Start MATERIALS PROVIDED
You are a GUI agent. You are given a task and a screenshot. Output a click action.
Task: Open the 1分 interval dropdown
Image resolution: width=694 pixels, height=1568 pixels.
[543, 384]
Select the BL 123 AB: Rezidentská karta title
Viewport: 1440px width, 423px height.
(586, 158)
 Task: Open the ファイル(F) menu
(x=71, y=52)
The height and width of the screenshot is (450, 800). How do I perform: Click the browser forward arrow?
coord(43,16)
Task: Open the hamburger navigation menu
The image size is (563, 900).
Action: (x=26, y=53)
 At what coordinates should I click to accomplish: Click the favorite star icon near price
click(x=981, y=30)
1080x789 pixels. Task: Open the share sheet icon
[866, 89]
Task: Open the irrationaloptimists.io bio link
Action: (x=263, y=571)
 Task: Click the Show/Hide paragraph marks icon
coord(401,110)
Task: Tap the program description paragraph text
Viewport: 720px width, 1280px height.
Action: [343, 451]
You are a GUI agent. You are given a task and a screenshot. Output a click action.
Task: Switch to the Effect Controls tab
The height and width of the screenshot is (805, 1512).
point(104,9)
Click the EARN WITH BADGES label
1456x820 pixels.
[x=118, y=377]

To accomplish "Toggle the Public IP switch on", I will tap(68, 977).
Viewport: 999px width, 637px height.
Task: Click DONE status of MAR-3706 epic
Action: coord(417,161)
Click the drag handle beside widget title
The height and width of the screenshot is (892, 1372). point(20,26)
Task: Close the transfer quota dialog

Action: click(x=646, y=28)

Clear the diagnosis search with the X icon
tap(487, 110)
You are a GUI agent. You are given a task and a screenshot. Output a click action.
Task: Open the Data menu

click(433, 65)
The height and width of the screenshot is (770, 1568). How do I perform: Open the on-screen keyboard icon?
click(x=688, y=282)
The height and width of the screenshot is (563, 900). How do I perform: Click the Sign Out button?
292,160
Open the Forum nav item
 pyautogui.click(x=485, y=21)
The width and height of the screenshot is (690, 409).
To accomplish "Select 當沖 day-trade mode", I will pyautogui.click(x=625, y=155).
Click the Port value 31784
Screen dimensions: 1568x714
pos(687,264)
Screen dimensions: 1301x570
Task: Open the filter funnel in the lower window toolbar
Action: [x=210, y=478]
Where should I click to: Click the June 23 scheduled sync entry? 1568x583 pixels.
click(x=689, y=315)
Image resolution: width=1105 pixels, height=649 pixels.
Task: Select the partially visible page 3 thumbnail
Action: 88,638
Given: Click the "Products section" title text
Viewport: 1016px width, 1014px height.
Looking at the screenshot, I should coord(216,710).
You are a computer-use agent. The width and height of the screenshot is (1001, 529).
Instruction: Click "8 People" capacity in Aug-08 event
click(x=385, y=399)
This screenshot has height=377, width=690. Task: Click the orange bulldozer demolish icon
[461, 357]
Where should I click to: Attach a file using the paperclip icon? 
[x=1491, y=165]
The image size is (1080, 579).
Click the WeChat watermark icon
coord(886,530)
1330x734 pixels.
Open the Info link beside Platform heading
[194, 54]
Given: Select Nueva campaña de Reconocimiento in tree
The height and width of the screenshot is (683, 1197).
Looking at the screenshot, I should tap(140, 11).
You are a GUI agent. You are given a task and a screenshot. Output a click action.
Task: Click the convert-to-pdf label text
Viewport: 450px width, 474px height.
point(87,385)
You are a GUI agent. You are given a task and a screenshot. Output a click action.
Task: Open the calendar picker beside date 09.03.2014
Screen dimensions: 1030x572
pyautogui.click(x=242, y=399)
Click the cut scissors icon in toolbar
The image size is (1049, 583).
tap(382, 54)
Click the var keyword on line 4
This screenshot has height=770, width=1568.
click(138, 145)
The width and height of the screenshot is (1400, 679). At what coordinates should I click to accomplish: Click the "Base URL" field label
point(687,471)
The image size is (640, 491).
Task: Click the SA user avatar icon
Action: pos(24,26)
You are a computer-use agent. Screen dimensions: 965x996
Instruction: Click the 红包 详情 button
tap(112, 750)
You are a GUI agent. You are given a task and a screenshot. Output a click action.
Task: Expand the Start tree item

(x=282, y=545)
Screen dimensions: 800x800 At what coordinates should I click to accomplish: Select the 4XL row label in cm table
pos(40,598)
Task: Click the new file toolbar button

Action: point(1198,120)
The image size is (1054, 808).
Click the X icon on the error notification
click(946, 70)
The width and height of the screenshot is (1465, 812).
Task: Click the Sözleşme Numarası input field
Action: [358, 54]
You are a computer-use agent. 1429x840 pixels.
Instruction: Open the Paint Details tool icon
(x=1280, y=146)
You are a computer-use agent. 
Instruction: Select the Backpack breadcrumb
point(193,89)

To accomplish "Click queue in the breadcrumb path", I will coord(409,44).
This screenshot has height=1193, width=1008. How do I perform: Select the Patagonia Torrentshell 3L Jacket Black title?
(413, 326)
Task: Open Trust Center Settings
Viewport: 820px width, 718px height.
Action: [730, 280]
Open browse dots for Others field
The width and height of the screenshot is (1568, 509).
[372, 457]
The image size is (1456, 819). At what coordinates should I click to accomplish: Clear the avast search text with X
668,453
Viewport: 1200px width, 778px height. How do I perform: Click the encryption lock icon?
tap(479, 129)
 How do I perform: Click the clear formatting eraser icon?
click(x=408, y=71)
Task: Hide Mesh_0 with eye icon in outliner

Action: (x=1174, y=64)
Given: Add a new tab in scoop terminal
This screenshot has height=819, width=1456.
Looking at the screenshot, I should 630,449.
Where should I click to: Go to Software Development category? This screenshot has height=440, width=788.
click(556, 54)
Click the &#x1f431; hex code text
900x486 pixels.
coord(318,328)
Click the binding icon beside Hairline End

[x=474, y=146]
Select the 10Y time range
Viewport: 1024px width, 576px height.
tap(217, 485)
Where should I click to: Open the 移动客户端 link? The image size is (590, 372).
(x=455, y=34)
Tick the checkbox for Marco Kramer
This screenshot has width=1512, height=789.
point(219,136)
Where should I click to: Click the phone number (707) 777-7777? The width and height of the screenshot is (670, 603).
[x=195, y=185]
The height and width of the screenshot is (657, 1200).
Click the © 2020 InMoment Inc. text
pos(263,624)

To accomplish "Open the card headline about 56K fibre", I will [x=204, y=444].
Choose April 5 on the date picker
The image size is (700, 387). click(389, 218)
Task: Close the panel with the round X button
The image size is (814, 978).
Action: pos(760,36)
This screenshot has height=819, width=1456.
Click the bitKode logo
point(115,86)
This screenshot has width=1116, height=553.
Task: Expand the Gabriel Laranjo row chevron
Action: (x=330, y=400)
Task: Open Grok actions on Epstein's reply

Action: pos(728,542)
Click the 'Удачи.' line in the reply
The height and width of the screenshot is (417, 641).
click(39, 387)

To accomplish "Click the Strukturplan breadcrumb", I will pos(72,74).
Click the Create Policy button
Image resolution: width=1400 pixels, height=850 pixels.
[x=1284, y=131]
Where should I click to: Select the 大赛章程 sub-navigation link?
End MATERIALS PROVIDED
WHAT YOU SHOULD DO: Retype every one of the records above with no changes at all.

SOLUTION TO THIS EXERCISE:
You are a GUI agent. You are given a task and a screenshot. Output a click action.
Task: Open the 1分 interval dropdown
Image resolution: width=694 pixels, height=1568 pixels.
[543, 384]
Select the BL 123 AB: Rezidentská karta title
Viewport: 1440px width, 423px height.
(586, 158)
 Task: Open the ファイル(F) menu
(x=71, y=52)
The height and width of the screenshot is (450, 800). How do I perform: Click the browser forward arrow?
coord(43,16)
Task: Open the hamburger navigation menu
The image size is (563, 900).
Action: (x=26, y=53)
 At what coordinates should I click to accomplish: Click the favorite star icon near price
click(x=981, y=30)
1080x789 pixels. Task: Open the share sheet icon
[866, 89]
Task: Open the irrationaloptimists.io bio link
Action: (x=263, y=571)
 Task: Click the Show/Hide paragraph marks icon
coord(401,110)
Task: Tap the program description paragraph text
Viewport: 720px width, 1280px height.
Action: [343, 451]
You are a GUI agent. You are given a task and a screenshot. Output a click action.
Task: Switch to the Effect Controls tab
The height and width of the screenshot is (805, 1512).
point(104,9)
Click the EARN WITH BADGES label
1456x820 pixels.
[x=118, y=377]

To accomplish "Toggle the Public IP switch on", I will tap(68, 977).
Viewport: 999px width, 637px height.
Task: Click DONE status of MAR-3706 epic
Action: coord(417,161)
Click the drag handle beside widget title
The height and width of the screenshot is (892, 1372). point(20,26)
Task: Close the transfer quota dialog

Action: click(x=646, y=28)

Clear the diagnosis search with the X icon
tap(487, 110)
You are a GUI agent. You are given a task and a screenshot. Output a click action.
Task: Open the Data menu

click(433, 65)
The height and width of the screenshot is (770, 1568). How do I perform: Open the on-screen keyboard icon?
click(x=688, y=282)
The height and width of the screenshot is (563, 900). How do I perform: Click the Sign Out button?
292,160
Open the Forum nav item
 pyautogui.click(x=485, y=21)
The width and height of the screenshot is (690, 409).
To accomplish "Select 當沖 day-trade mode", I will pyautogui.click(x=625, y=155).
Click the Port value 31784
Screen dimensions: 1568x714
pos(687,264)
Screen dimensions: 1301x570
Task: Open the filter funnel in the lower window toolbar
Action: [x=210, y=478]
Where should I click to: Click the June 23 scheduled sync entry? 1568x583 pixels.
click(x=689, y=315)
Image resolution: width=1105 pixels, height=649 pixels.
Task: Select the partially visible page 3 thumbnail
Action: 88,638
Given: Click the "Products section" title text
Viewport: 1016px width, 1014px height.
Looking at the screenshot, I should coord(216,710).
You are a computer-use agent. The width and height of the screenshot is (1001, 529).
Instruction: Click "8 People" capacity in Aug-08 event
click(x=385, y=399)
This screenshot has height=377, width=690. Task: Click the orange bulldozer demolish icon
[461, 357]
Where should I click to: Attach a file using the paperclip icon? 
[x=1491, y=165]
The image size is (1080, 579).
Click the WeChat watermark icon
coord(886,530)
1330x734 pixels.
Open the Info link beside Platform heading
[194, 54]
Given: Select Nueva campaña de Reconocimiento in tree
The height and width of the screenshot is (683, 1197).
Looking at the screenshot, I should tap(140, 11).
You are a GUI agent. You are given a task and a screenshot. Output a click action.
Task: Click the convert-to-pdf label text
Viewport: 450px width, 474px height.
point(87,385)
You are a GUI agent. You are given a task and a screenshot. Output a click action.
Task: Open the calendar picker beside date 09.03.2014
Screen dimensions: 1030x572
pyautogui.click(x=242, y=399)
Click the cut scissors icon in toolbar
The image size is (1049, 583).
tap(382, 54)
Click the var keyword on line 4
This screenshot has height=770, width=1568.
click(138, 145)
The width and height of the screenshot is (1400, 679). At what coordinates should I click to accomplish: Click the "Base URL" field label
point(687,471)
The image size is (640, 491).
Task: Click the SA user avatar icon
Action: pos(24,26)
You are a computer-use agent. Screen dimensions: 965x996
Instruction: Click the 红包 详情 button
tap(112, 750)
You are a GUI agent. You are given a task and a screenshot. Output a click action.
Task: Expand the Start tree item

(x=282, y=545)
Screen dimensions: 800x800 At what coordinates should I click to accomplish: Select the 4XL row label in cm table
pos(40,598)
Task: Click the new file toolbar button

Action: point(1198,120)
The image size is (1054, 808).
Click the X icon on the error notification
click(946, 70)
The width and height of the screenshot is (1465, 812).
Task: Click the Sözleşme Numarası input field
Action: [358, 54]
You are a computer-use agent. 1429x840 pixels.
Instruction: Open the Paint Details tool icon
(x=1280, y=146)
You are a computer-use agent. 
Instruction: Select the Backpack breadcrumb
point(193,89)

To accomplish "Click queue in the breadcrumb path", I will coord(409,44).
This screenshot has height=1193, width=1008. How do I perform: Select the Patagonia Torrentshell 3L Jacket Black title?
(413, 326)
Task: Open Trust Center Settings
Viewport: 820px width, 718px height.
Action: [730, 280]
Open browse dots for Others field
The width and height of the screenshot is (1568, 509).
[372, 457]
The image size is (1456, 819). At what coordinates should I click to accomplish: Clear the avast search text with X
668,453
Viewport: 1200px width, 778px height. How do I perform: Click the encryption lock icon?
tap(479, 129)
 How do I perform: Click the clear formatting eraser icon?
click(x=408, y=71)
Task: Hide Mesh_0 with eye icon in outliner

Action: (x=1174, y=64)
Given: Add a new tab in scoop terminal
This screenshot has height=819, width=1456.
Looking at the screenshot, I should 630,449.
Where should I click to: Go to Software Development category? This screenshot has height=440, width=788.
click(556, 54)
Click the &#x1f431; hex code text
900x486 pixels.
coord(318,328)
Click the binding icon beside Hairline End

[x=474, y=146]
Select the 10Y time range
Viewport: 1024px width, 576px height.
tap(217, 485)
Where should I click to: Open the 移动客户端 link? The image size is (590, 372).
(x=455, y=34)
Tick the checkbox for Marco Kramer
This screenshot has width=1512, height=789.
point(219,136)
Where should I click to: Click the phone number (707) 777-7777? The width and height of the screenshot is (670, 603).
[x=195, y=185]
The height and width of the screenshot is (657, 1200).
Click the © 2020 InMoment Inc. text
pos(263,624)

To accomplish "Open the card headline about 56K fibre", I will [x=204, y=444].
Choose April 5 on the date picker
The image size is (700, 387). click(389, 218)
Task: Close the panel with the round X button
The image size is (814, 978).
Action: pos(760,36)
This screenshot has height=819, width=1456.
Click the bitKode logo
point(115,86)
This screenshot has width=1116, height=553.
Task: Expand the Gabriel Laranjo row chevron
Action: (x=330, y=400)
Task: Open Grok actions on Epstein's reply

Action: pos(728,542)
Click the 'Удачи.' line in the reply
The height and width of the screenshot is (417, 641).
click(39, 387)

To accomplish "Click the Strukturplan breadcrumb", I will pos(72,74).
Click the Create Policy button
Image resolution: width=1400 pixels, height=850 pixels.
[x=1284, y=131]
Where should I click to: Select the 大赛章程 sub-navigation link?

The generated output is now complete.